Nor will we split hairs even more finely and create the sub-subcategory of spontaneous utterances identified by the Appeals Court, i.e., spontaneous utterances the substance of which are recanted at trial by the declarant where the declarant witness had “no apparent motive to lie.” Commonwealth v. Moquette, 53 Mass. App. Ct. 615, 623 n.7 (2002). Using this case as an example of that sub-subcategory, the cold record fails to support the conclusion that Joel had no reason to fabricate his later denial that he had been assaulted. There was evidence that Joel, after his initial statements, became “sullen” and “withdrawn.” There is also the curious fact that, despite displaying his cut hand to the officer, he began to claim that he had not been hurt. Similarly, he told the EMT about having been hit with the belt, but denied any “pain or inj[ury]” or any “complaint.” Most importantly, the jury observed the child’s demeanor when he denied that “anything” had happened to him that morning, and also observed him decline to answer an explicit question as to whether he had been hit. Even working from a mere transcript, the reluctance of Joel and Aneri to testify is palpable, and their ostensible “recantations” are hesitant at best. The assessment of such recantations, and the motives that may have inspired them, should be left to the sound judgment of the fact finders who have observed the witnesses while they made those recantations.

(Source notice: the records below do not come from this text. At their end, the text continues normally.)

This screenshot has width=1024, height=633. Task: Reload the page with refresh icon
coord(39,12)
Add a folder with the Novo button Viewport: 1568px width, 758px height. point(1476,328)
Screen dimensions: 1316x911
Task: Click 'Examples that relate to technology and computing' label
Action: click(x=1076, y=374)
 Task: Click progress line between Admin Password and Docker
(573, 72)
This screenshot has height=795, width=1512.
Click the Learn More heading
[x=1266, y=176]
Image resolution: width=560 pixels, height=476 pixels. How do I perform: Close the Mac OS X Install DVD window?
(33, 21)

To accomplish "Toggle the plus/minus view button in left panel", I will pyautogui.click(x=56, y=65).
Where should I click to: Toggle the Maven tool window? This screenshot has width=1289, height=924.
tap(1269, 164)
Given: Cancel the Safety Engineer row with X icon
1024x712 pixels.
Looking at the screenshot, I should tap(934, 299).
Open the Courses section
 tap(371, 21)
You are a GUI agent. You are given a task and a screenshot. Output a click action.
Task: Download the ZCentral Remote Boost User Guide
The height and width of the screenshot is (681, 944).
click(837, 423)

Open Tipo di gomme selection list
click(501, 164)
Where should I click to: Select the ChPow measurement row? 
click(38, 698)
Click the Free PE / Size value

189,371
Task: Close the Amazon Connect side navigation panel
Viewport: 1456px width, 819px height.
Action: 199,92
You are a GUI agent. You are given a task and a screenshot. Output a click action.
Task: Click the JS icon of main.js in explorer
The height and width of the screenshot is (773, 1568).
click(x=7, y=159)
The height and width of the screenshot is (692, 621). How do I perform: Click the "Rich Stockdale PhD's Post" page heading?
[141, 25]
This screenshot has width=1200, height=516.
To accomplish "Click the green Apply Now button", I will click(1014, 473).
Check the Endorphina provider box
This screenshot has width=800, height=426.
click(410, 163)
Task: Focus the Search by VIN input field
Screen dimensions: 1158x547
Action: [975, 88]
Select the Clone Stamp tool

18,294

Although, for the reasons stated, we decline to impose a requirement that the Commonwealth present evidence to corroborate the recanted spontaneous utterances, we note that there was ample corroboration on this record. The officer’s observation of Joel’s injured hand, the mother’s testimony, and the ambulance records all corroborated that Joel had also been hit. See note 3, supra. Moreover, the precision of the ambulance report, made out by an EMT immediately following his examination of Joel, also dispels any concern that Joel’s and Aneri’s spontaneous utterances to the effect that Joel had been struck were the product of “error, confusion, or misstatement” on the part of either the declarants or the testifying officers. Commonwealth v. Moquette, 53 Mass. App. Ct. 615, 622 (2002).